Outra importante característica da escala do trabalho de Maggi é a dificuldade de registrá-lo, dado que seus detalhes minuciosos raramente podem ser retidos em uma única fotografia. Da mesma forma que a percepção para sua poética necessita ser pausada e pormenorizada, o mesmo se dá no âmbito do registro, no qual a câmera necessita estabelecer uma outra relação com o trabalho, muito mais próxima, para então captar seus mínimos detalhes, contrária à ideia de panorama.
Com trajetória iniciada na década de 1990, Marco Maggi tem como ponto de partida de seu trabalho a crítica ao olhar contemporâneo, pautado pelo excesso de velocidade, imediatismo e voracidade. Temos muitas vezes, como consequência disso, uma mirada descomprometida e apressada sobre o mundo que nos rodeia, algo que é rechaçado pelas proposições do artista, que seguem pelo caminho oposto, instigando o espectador a exercitar uma presença ativa, contrária à lógica atual em que estamos inseridos, apesar da obsessão dos nossos tempos com práticas como o mindfulness.
A exposição também reúne alguns trabalhos em que os suportes são objetos cotidianos, como placas de acrílico, mesas de bilhar, bolas de pingue-pongue, esferas de cristal, além da própria parede da galeria.
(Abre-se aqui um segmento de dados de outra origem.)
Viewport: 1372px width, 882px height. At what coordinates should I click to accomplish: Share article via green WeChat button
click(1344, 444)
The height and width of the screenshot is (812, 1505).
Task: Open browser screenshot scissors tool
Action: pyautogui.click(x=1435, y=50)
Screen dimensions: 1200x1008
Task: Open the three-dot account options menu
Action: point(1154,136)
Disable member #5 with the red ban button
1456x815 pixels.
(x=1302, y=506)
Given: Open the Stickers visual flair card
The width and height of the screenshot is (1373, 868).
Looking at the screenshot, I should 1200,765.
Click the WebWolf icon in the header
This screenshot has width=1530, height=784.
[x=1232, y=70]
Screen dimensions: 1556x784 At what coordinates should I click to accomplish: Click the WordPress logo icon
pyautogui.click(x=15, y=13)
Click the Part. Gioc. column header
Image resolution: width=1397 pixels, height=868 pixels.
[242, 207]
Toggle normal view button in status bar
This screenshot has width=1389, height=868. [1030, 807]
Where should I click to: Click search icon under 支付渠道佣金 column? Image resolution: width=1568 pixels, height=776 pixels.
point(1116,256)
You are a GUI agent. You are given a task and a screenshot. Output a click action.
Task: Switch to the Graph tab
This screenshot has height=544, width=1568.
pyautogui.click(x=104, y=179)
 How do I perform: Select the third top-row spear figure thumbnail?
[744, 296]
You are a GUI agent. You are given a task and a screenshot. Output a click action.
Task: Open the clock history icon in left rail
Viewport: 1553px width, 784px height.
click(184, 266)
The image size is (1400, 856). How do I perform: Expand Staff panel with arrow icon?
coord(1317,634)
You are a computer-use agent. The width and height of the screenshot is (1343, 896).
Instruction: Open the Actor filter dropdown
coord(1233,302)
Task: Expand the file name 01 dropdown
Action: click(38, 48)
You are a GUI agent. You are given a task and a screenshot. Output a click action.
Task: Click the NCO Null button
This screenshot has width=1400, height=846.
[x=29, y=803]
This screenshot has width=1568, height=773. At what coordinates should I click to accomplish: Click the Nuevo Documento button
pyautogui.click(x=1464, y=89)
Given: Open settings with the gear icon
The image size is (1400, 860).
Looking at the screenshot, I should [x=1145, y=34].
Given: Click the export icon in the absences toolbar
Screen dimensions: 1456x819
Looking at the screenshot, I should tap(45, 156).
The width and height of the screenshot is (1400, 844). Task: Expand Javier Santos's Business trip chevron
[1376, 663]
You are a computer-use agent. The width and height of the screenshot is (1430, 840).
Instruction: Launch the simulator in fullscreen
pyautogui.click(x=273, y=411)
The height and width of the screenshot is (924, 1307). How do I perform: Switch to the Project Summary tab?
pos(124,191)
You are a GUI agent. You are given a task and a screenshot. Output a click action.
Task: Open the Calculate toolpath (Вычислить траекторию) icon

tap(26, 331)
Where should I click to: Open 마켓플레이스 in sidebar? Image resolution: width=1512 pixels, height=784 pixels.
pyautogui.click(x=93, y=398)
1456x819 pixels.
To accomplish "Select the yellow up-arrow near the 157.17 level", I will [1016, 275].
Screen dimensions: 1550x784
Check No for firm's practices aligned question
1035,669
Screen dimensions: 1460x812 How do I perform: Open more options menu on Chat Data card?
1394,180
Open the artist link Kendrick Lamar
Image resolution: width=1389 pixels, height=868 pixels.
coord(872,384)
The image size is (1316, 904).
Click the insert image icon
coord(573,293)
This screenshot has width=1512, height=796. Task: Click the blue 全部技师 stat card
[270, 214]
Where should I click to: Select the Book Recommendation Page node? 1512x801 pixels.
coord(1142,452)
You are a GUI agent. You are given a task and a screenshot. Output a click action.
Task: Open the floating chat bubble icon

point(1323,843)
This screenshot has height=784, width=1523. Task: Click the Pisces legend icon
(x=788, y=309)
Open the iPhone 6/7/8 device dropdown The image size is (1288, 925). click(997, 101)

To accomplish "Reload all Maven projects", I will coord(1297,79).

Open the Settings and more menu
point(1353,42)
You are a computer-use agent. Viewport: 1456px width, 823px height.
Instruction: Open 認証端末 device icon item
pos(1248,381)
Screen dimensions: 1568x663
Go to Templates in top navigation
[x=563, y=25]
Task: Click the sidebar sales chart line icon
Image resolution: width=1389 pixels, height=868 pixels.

Em todos esses meios, Maggi pontua e constrói suas elaboradas tramas geométricas e algo cartográficas, nas quais os elementos diminutos reluzem e trazem pequenas pontuações.
INCERTEZAS E INSTABILIDADES
Para Maggi, sua exposição tem uma ligação direta com o universo das ciências naturais, em especial na virada da Física Clássica para a Física Quântica, ocorrida na primeira metade do século 20, daí o título da mostra. A Física Clássica, produzida até o final do século 19, se ocupa das forças que agem em corpos geralmente maiores que um átomo. A Física Quântica explora o universo das estruturas menores do que um átomo, onde “aumentam as instabilidades, as incertezas e as imprecisões. Essas características são definidoras do mundo subatômico por excelência, e em muito se relacionam com a maneira com que vemos e nos comunicamos na sociedade atual”, explica Marco Maggi.
O filósofo francês François Cusset (1969) – em texto sobre Maggi na ocasião de sua participação como representante do Uruguai na 56ª Bienal de Veneza, em 2015, com o trabalho “Global Myopia II” – afirmou acerca do método do artista: “Traços lidam com o significado; eles qualificam o que merece ser inscrito: por outro lado, o insignificante não deixa rastros, o banal não tem memória, tudo desaparece com o instante de sua relevância. Marco Maggi vira essa ordem estabelecida de cabeça para baixo; esculpindo e cortando, ele transforma o insignificante em traço, o vácuo em arquivo, a sombra em alfabeto, o detalhe em cosmos e as mais ínfimas variações naquela famosa revolução que havíamos desistido de esperar”.